Opinion
Appellate Case No. 2014-000771 Memorandum Opinion No. 2015-MO-034
06-10-2015
John H. Blume III, of Blume Norris & Franklin-Best, LLC, and Emily C. Paavola, both of Columbia, for Petitioner. Attorney General Alan McCrory Wilson, Assistant Attorney General William M. Blitch, Jr., both of Columbia, for Respondent.
THIS OPINION HAS NO PRECEDENTIAL VALUE. IT SHOULD NOT BE CITED OR RELIED ON AS PRECEDENT IN ANY PROCEEDING EXCEPT AS PROVIDED BY RULE 268(d)(2), SCACR.
ON WRIT OF CERTIORARI TO THE COURT OF APPEALS
Appeal From Charleston County
Deadra L. Jefferson, Circuit Court Judge
REVERSED
John H. Blume III, of Blume Norris & Franklin-Best, LLC, and Emily C. Paavola, both of Columbia, for Petitioner.
Attorney General Alan McCrory Wilson, Assistant Attorney General William M. Blitch, Jr., both of Columbia, for Respondent.
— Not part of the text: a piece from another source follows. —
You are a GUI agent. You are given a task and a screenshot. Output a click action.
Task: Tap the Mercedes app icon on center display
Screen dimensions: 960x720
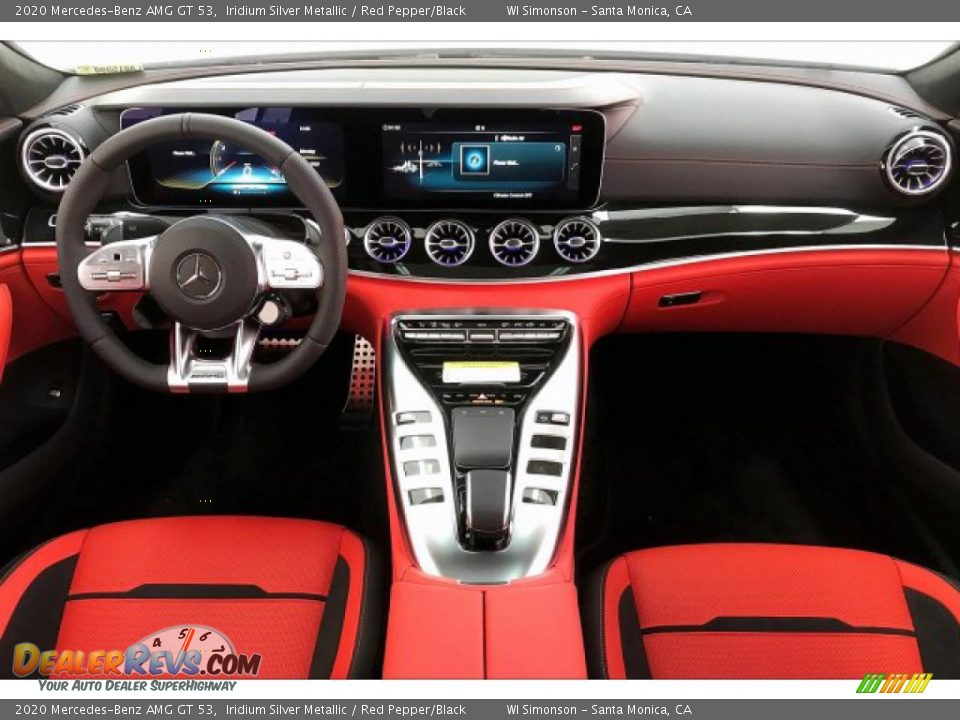click(x=474, y=160)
PER CURIAM: We reverse the court of appeals' opinion, State v. Spriggs, Op. No. 2013-UP-435 (S.C. Ct. App. filed Nov. 27, 2013), and remand for a new trial pursuant to Rule 220(b)(1), SCACR, and the following authorities: State v. Lemire, 406 S.C. 558, 565, 753 S.E.2d 247, 251 (Ct. App. 2013) ("In criminal cases an appellate court sits to review errors of law only. An appellate court will not reverse the trial court's decision regarding jury instructions unless the trial court abused its discretion. An abuse of discretion occurs when the trial court's ruling is based on an error of law or, when grounded in factual conclusions, is without evidentiary support." (internal quotation marks omitted) (citations omitted)); see also State v. Jones, 343 S.C. 562, 578, 541 S.E.2d 813, 821 (2001) ("Appellant reasonably relied upon the judge's representation that he intended to give that charge to the jury. The decision to alter the charge, after the argument, was fundamentally unfair." (internal citations omitted)); State v. Woomer, 277 S.C. 170, 173, 284 S.E.2d 357, 358 (1981) ("Once the trial court induced appellant to testify by limiting the scope of the testimony, Woomer had a right to rely on that assurance, and the solicitor's violation of the limited scope of cross examination was fundamentally unfair."); cf. State v. McWee, 322 S.C. 387, 395-96, 472 S.E.2d 235, 240 (1996) (Finney, C.J., dissenting) ("The trial judge initially granted appellant's request to charge the jury in the penalty phase that appellant would not be eligible for parole for thirty years if the jury found an aggravating circumstance and recommended a life sentence. This initial ruling was made prior to jury voir dire, and profoundly influenced that process, the selection of jurors, and the presentation of the guilt phase evidence. It was not until after the jury had returned the guilty verdicts that appellant's attorneys learned the judge had changed his mind and decided not to give the charge. Whether or not the initial ruling was the proper one, it is fundamentally unfair to change the ground rules in mid-trial." (citation omitted)).
REVERSED.
TOAL, C.J., PLEICONES, BEATTY, KITTREDGE and Acting Justice James E. Moore, concur.